Mahathir should lead the Malaysian delegation to the Johannesburg Earth Summit to prod for  greater international will and action to deal with environmental disasters  with the return of the haze to Malaysia and the threat of the  Asian Brown Cloud


Media Statement
by Lim Kit Siang

(Petaling Jaya, Thursday): The Prime Minister, Datuk Seri Dr. Mahathir Mohamad should lead the Malaysian delegation to the Johannesburg Earth Summit beginning next week to prod for greater international will and action to deal with environmental disasters with the return of the haze to Malaysia and the threat of the Asian Brown Cloud. 

In Malaysia, the return of the haze has brought back one million masks to be distributed in Sarawak; selective  Air Pollutant Index (API) readings which are classified under the Official Secrets Act (OSA) and unpleasant memories of the 1997 haze when a state of emergency was declared in Sarawak after  the API reached an all-time high of 800 with visibility no more than a few hundred metres.  

DAP calls on the Minister for Science and Environment, Datuk Law Hieng Ding to take immediate steps  to declassify API readings to win public confidence with a policy of transparency, by making such readings easily accessible to the people at various parts of the country several times a day.  

Last week, an United Nations Environment Programme (UNEP)  report, based on a study by 200 scientists, warned that a dense  blanket of pollution, dubbed the "Asian Brown Cloud," is hovering over South Asia and that  it could kill millions of people in the region and poses a global threat.

A cocktail of aerosols, ash, soot and other particles, the Asian Brown Cloud’s  reach extends far beyond the study zone of the Indian subcontinent, and towards East and Southeast Asia.  This is because while  many scientists once thought that only lighter greenhouse gases, such as carbon dioxide, could travel across the Earth, they now say that aerosol clouds can too.

The cloud, estimated to be two miles (three kilometers) thick, is responsible for hundreds of thousands of deaths a year from respiratory disease.

By slashing the sunlight that reaches the ground by 10 to 15 percent, the choking smog has also altered the region's climate, cooling the ground while heating the atmosphere.  It has led to some erratic weather, sparking flooding in Bangladesh, Nepal and northeastern India, but drought in Pakistan and northwestern India.  There are also global implications, not least because the three-kilometres-thick  pollution parcel can travel half way round the globe in a week.

United States President Bush has announced his boycott of  the World Summit on Sustainable Development in Johannesburg or “Rio + 10” to mark the 10th anniversary of the land Eargth Summit in Rio de Janeiro in 1992 – the  latest in a series of irresponsible US unilateralism abnegating US  treaty commitments, , including the Anti-Ballistic Missile Treaty, the Comprehensive Test Ban Treaty, the International Criminal Court, the Kyoto Accords on Climate Change and the Protocol to verify the Biological Weapons Convention.  

There is no reason however  for Mahathir to turn his back on the Earth Summit, especially as there could not be many heads of governments who had attended the Earth  Summit in Rio de Janeiro a decade ago.  

In 1992, heads of state gathered in the South American metropolis to set optimistic goals for reversing some of Earth’s most threatening problems: global warming, species extinction and consumerism’s waste of the planet’s resources.  

Today, few of the Rio goals have been met.

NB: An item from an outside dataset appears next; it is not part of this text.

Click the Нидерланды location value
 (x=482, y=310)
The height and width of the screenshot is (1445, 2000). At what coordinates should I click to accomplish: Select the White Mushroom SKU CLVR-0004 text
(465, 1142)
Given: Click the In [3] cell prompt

By many measures, Earth’s condition have worsened.  Global temperatures and sea levels creep upward as heating-trapping pollution accumulates in the atmosphere.  Deforestation and species losses mount.  

Although deaths from four leading infectious diseases, including measles and diarrhea, have declined since Rio, 60 million people have been infected with AIDS, with 20 million deaths.  An additional 45 million infections are predicted in the next 8 years, largely in Africa.  

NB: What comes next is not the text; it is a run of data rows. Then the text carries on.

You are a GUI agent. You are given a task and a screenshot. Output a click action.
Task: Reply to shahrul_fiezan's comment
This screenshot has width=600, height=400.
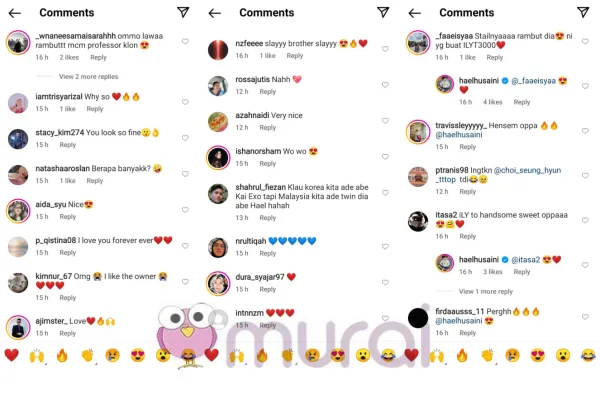(x=267, y=218)
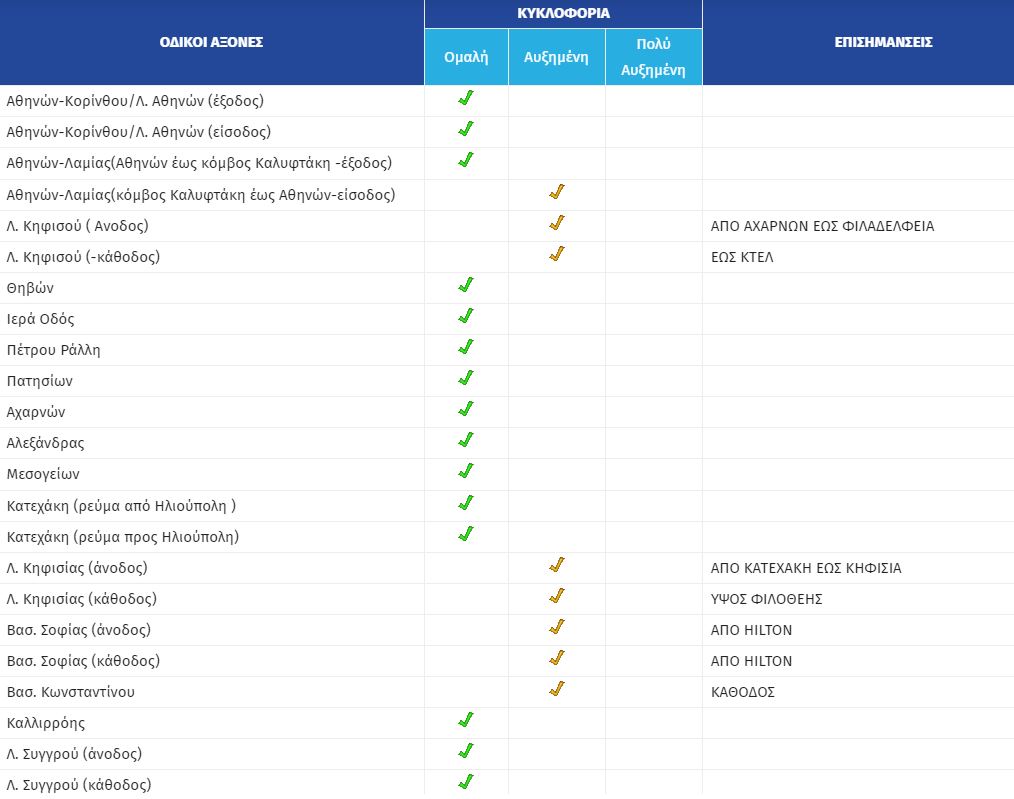Screen dimensions: 1014x799
Task: Click green checkmark in Ιερά Οδός row
Action: pyautogui.click(x=465, y=317)
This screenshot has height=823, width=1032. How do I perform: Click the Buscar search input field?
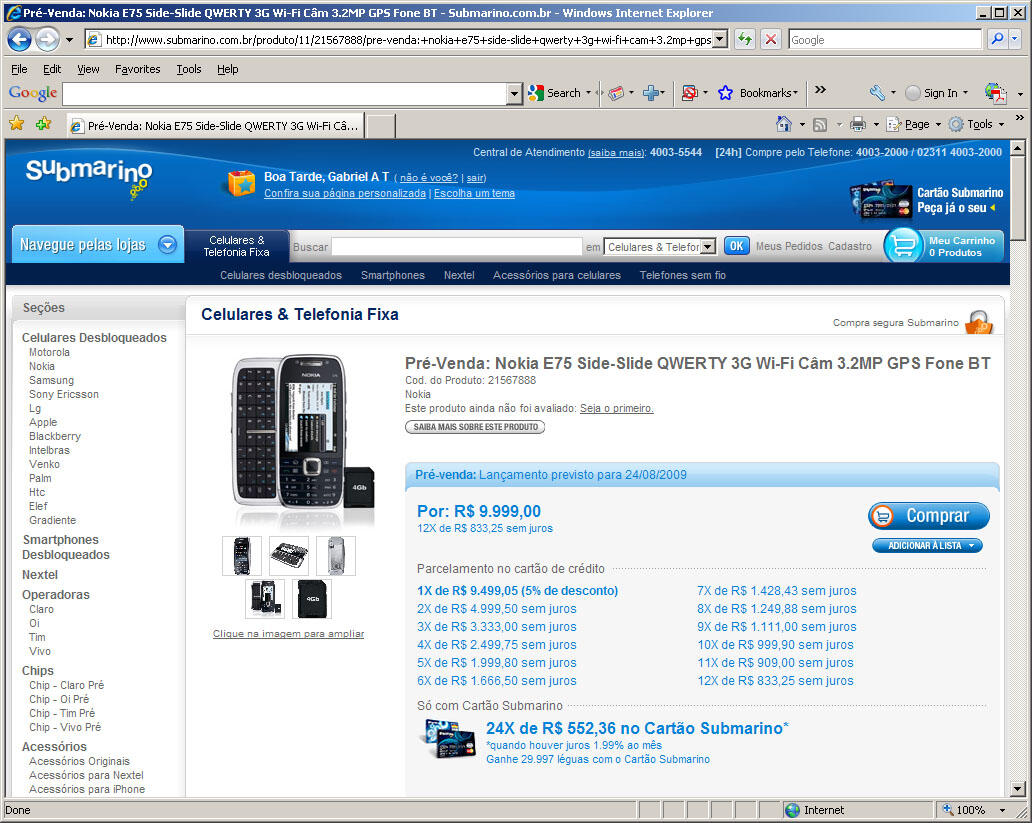pyautogui.click(x=456, y=246)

With his 21 years on the world stage as well as having  participated in the first  Earth Summit in Rio 1992, Mahathir should attend the Johannesburg Earth Summit to impress on the international community the urgent need for international political will and concrete action to  deal with environmental disasters  like the  Asian Brown Cloud and the catastrophe awaiting planet Earth should humanity prove unequal to the environmental challenges confronting them.